What is it that makes us so stubborn and so rooted in our situations? Perhaps our belief in good old karma keeps us from changing, we feel we’re paying for our sins and have no way out but to endure and labour through a despondent life situation. We refuse to entertain the possibility that we can choose to seize the situation and steer it to a better place. It is a strange learned helplessness that is passed on from generation to generation. We never realize, there is no merit in misery and making a martyr of oneself.
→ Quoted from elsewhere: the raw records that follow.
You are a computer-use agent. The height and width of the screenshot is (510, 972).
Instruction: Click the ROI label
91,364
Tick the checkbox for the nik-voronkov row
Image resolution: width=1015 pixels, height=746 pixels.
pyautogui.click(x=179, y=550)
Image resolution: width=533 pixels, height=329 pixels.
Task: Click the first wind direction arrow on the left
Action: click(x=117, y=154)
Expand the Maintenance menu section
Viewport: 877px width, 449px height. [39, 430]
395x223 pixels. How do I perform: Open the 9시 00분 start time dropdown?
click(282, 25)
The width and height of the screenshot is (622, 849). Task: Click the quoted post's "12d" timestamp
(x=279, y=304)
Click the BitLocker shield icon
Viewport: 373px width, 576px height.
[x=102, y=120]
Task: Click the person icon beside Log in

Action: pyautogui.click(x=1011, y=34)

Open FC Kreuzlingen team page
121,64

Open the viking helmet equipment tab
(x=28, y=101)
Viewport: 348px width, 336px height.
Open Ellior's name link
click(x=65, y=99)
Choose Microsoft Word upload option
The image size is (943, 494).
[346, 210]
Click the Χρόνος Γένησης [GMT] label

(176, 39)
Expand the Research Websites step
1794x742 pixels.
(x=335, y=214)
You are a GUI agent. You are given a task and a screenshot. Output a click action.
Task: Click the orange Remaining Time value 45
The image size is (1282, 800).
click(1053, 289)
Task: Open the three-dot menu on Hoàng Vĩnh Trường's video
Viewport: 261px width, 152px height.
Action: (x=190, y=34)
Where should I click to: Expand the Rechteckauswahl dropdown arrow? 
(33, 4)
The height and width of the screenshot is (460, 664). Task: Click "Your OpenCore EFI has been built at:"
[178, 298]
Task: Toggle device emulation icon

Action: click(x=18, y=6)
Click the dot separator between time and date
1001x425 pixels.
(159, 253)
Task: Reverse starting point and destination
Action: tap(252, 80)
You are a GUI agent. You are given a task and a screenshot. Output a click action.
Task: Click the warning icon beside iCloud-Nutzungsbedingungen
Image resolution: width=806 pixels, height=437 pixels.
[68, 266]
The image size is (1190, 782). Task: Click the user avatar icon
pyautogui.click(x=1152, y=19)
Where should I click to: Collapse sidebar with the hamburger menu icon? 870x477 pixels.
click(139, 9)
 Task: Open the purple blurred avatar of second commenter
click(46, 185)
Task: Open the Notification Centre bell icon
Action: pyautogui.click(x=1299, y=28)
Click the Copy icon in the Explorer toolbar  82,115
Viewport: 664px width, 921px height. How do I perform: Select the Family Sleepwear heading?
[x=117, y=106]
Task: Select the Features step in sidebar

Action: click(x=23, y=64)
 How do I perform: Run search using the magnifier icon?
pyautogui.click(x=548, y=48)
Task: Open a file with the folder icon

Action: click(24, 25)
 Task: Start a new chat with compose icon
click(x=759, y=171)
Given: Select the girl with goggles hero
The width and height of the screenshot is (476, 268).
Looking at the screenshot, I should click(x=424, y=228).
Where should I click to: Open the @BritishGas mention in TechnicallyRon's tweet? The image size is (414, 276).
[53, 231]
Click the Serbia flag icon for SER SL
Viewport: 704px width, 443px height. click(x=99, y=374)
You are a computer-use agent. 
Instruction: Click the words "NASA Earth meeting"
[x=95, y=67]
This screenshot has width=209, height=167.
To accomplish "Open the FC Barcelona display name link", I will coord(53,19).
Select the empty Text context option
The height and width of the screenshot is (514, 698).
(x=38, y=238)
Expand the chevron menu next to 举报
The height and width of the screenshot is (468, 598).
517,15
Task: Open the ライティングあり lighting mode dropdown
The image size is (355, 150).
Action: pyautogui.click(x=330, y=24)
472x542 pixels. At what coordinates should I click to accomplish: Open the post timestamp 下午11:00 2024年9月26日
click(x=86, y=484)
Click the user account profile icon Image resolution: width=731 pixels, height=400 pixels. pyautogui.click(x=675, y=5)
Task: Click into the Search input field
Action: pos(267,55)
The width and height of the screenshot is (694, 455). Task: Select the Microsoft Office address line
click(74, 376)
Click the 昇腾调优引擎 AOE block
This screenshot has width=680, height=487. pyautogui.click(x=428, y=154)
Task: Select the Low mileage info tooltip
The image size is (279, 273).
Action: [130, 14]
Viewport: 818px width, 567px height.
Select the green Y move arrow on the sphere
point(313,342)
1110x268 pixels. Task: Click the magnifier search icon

We glorify suffering and pain and then expect our future generations to pay the price for the sacrifices we made because we were too chicken to change. Yet we hide our cowardice under the glory of martyr hood and self-victimization. We think we’re being noble, when in fact we’re just being plain and simple rigid and refusing to flow with life. The quote floating around on the internet sums it up only too well, “We can’t see our chains as long as we aren’t moving.” Why don’t we realize that by opening up to new possibilities we open ourselves up to life? We can’t live by rigid rules and archaic notions only because they are familiar and comfortable. Because rigidity and in-elasticity only makes you say no to life’s possibilities and opportunities. You can exist in a cocoon but you can’t grow or live in it ever. Nothing ever grew in the shadows of the familiar and comfort except moss and molds.
I choose to see life
From the fringes
Where there is
Neither love nor hatred
You just watch life
Unfold in its totality
In Its beatific beauty
And threadbare ugliness
In its charmingly wrapped deceit
And heart-breaking truths
I choose to watch life
From a quiet surreptitious corner
For I can’t muster courage
to take center stage and
Live it, feel it
From the core
Life seldom unfolds evenly. There are euphoric highs and abysmal lows. There are peaks and troughs. That is how each journey is meant to be. We take the rough with the smooth. There are days you wish you hadn’t woken up at all and days that feel like a nightmare from start to finish. And then there are days when we seem to cruise smoothly sans a hitch. There are days when we have it all going for us and days when our inner world and the one around us in crumbling into pieces without us being able to do anything at all and just amble on helplessly.
But demanding and disgruntled as we human beings are we only want to question the bad days and the dark days and seldom seem to raise any questions when the going is easy. We don’t realize life is no buffet spread where we choose and cherry pick what we want and how we feel. Instead life has its own menu and serves us its own varied spread which we’ve got to relish all the way, even if it isn’t always to our taste. Well some of us do think life owes us a lot. Sorry to disappoint you. It doesn’t owe us anything. Only we owe it to life and ourselves to gracefully accept all that comes our way and keep going. All moments are ephemeral and shall dissolve at the touch of time. Both good and bad will always touch us. The tough and the easy shall always follow each other around. Each moment, each incident has meaning and lessons that come with it. The prerogative is ours to draw the right kind of lessons and move on. The irony is uncertainty of what the future holds for us is disconcerting about life when the going is good and the same can be a source of comfort and solace on a not so smooth day.
All we need
Is a little wisdom
That the dark dreary nights
Will have a dawn
All we need
Is the faith
To be able to
Start from scratch
All we yearn
Is a little love
When they are torn
All we have
When people are gone
All we’ve got
Is the choice
To dust our knees
When we fall
And move on
Romanticism has its pitfalls. All through my twenties I’d always keep assessing the reality of life, relationships and career vis-à-vis vague notions of what they ought to be in an ideal world. Until I realized that these fuzzy ideas I hold on to for dear life are nothing but the concoctions and contraptions of my overactive imagination and hyperactive mind. And it dawned that the ideal world was la la land of my creation.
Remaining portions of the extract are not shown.